What makes the achievement even more remarkable is that the winter show is the one performance each year that is completely student-run, from the director, VHS senior Kevin Ohlweiler, down to the musicians in the orchestra pit. So when Ohlweiler’s home on Kenwood Avenue suffered a major house fire, parents in the Spotlight Players Parents Association, an advisory group, were extremely concerned, both about the family’s well-being and the future of the play. Yet Ohlweiler, whose family had to move to a hotel and whose home will have to be gutted, was nonplussed. “Kevin was remarkably calm and mature,” says Beth Smillie, head of the SPPA. “He just rolled with it. He didn’t cancel a single rehearsal, not even on the day of the fire.”
To put even more pressure on the young director, the high school drama teacher had to take a longer maternity leave than expected, so there was no staff member to provide a support role. Though a parent was always at practice to supervise, producing the play was completely up to the students. “There was no adult voice,” says Smillie. “Creative-wise, it was the kids, one-hundred-percent.”

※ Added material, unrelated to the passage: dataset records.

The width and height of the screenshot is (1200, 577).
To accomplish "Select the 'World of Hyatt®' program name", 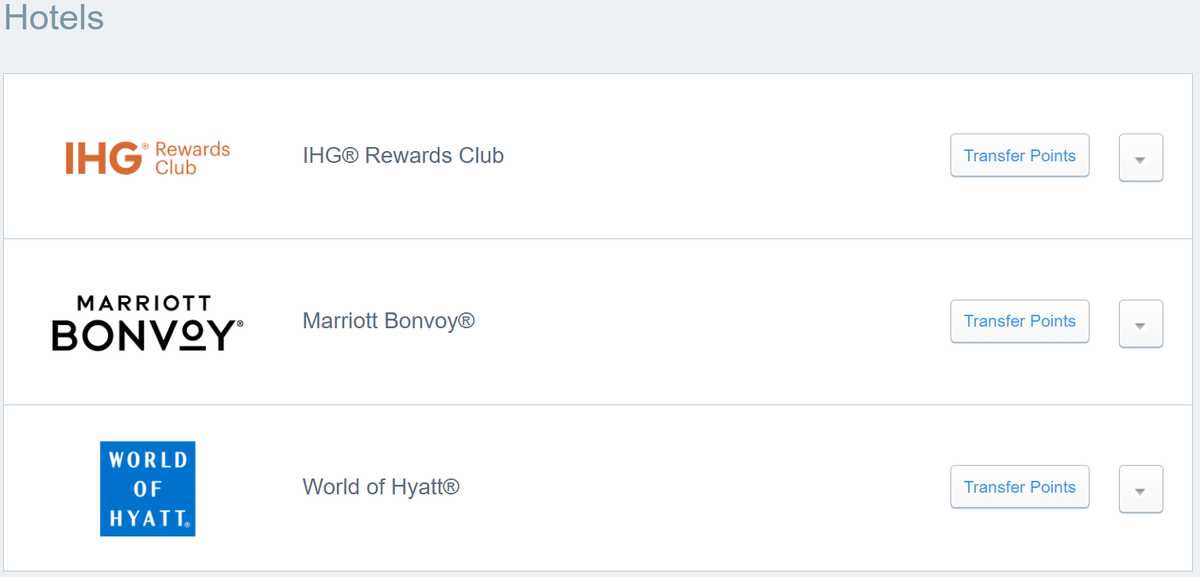I will point(381,487).
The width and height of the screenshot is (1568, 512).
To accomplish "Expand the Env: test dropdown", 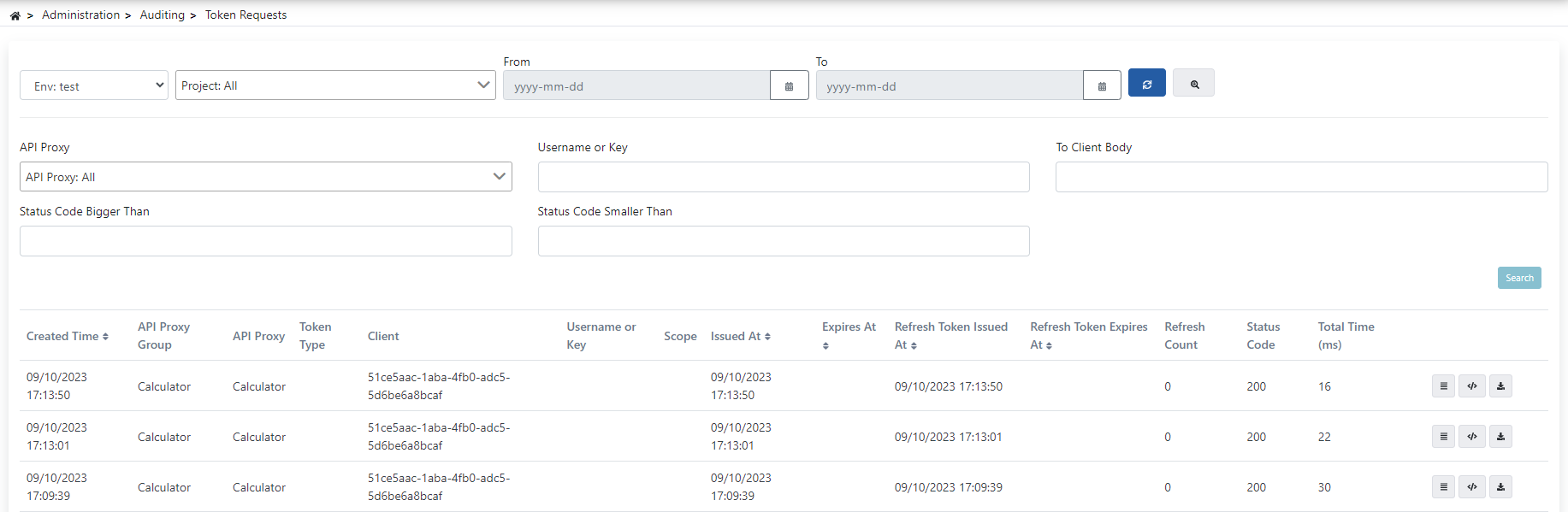I will pyautogui.click(x=94, y=85).
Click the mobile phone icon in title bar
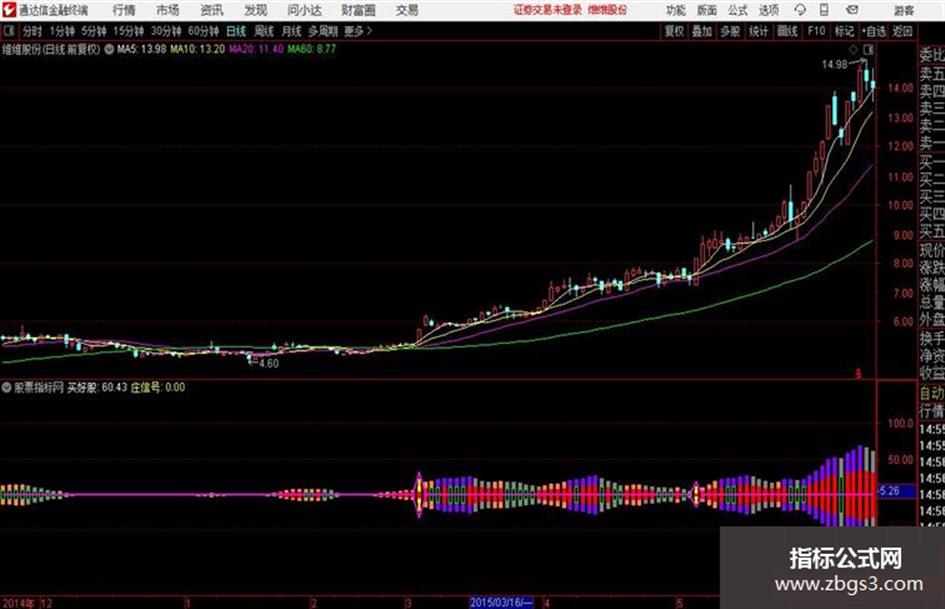Viewport: 945px width, 609px height. point(824,10)
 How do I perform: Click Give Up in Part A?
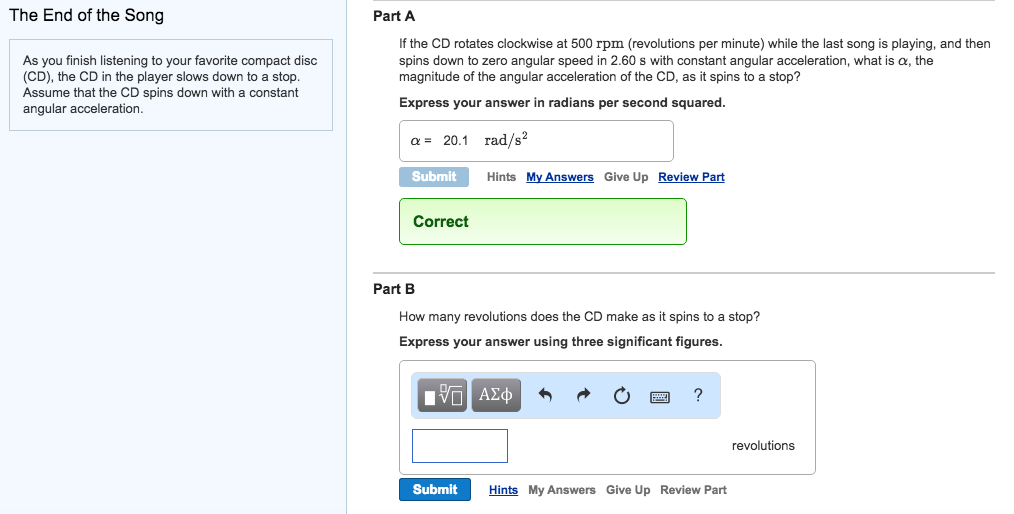coord(626,177)
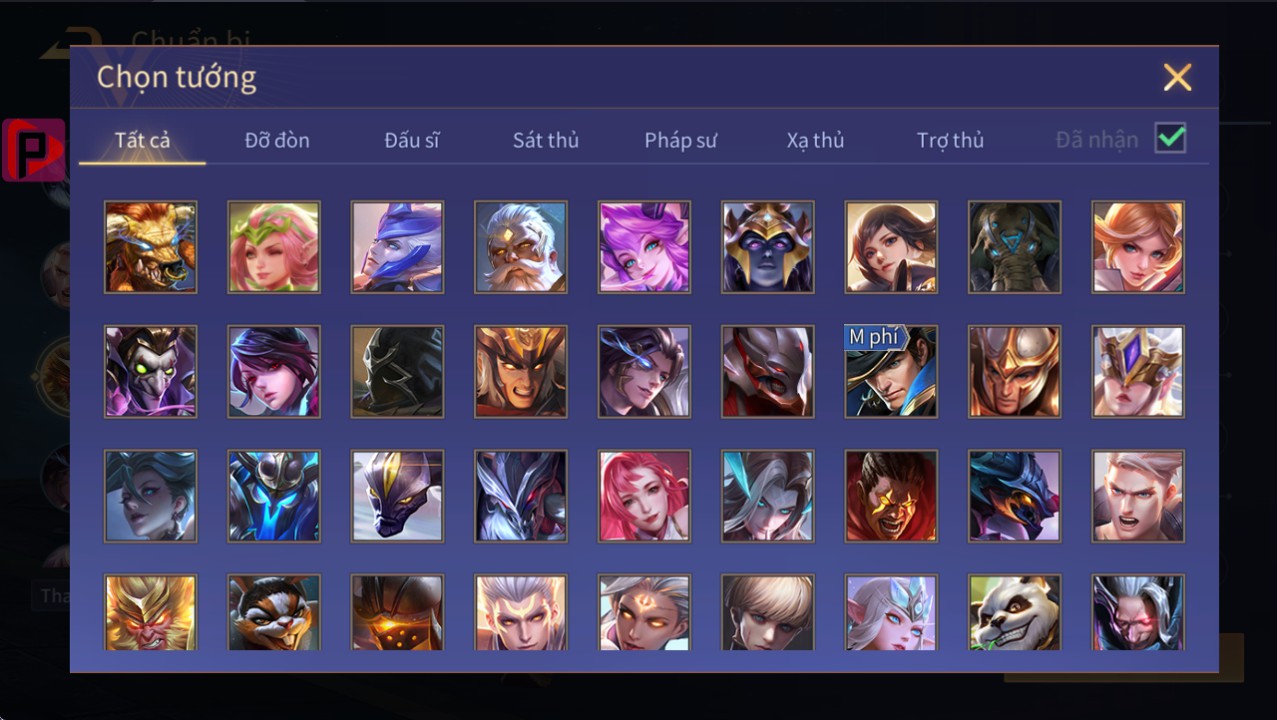The height and width of the screenshot is (720, 1277).
Task: Select the elephant-masked hero portrait
Action: [1014, 247]
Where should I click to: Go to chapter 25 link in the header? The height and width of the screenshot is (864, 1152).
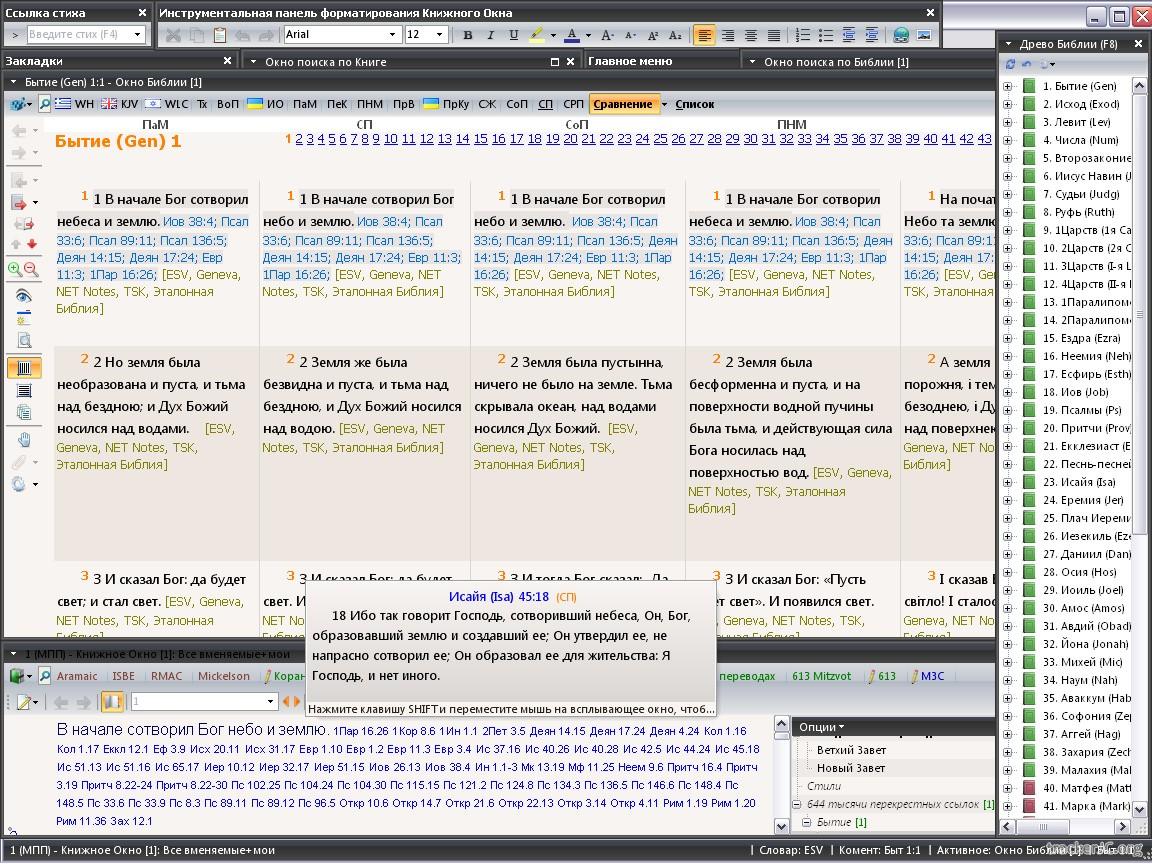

Then, one week before the show, Megan Smillie was dancing at a New Year’s Eve party when her knee gave out and pain set in, big-time. Several visits to the doctor, squeezed in around and sometimes during practices, revealed a problem with the knee cap that will require surgery to repair. Meanwhile, the knee must be immobilized with a brace. At the weekend performances, Snoopy still had the trademark spring in his step–dancing, running around, even hopping on and off his doghouse. And in her robust alto with a vampy style, Smillie nailed the exuberant number “Suppertime!” No one would have guessed there was a clunky knee brace under her dog costume, or pain underlying her joyful movements and demeanor. Beth Smillie admits to only one moment of panic, in a scene where her daughter was required to race back and forth across the stage. “I was thinking, ‘If she trips and falls right now, oh no…’ ” But the show was without mishap, perhaps proving yet another theater aphorism: “Break A Leg” means “Good Luck.”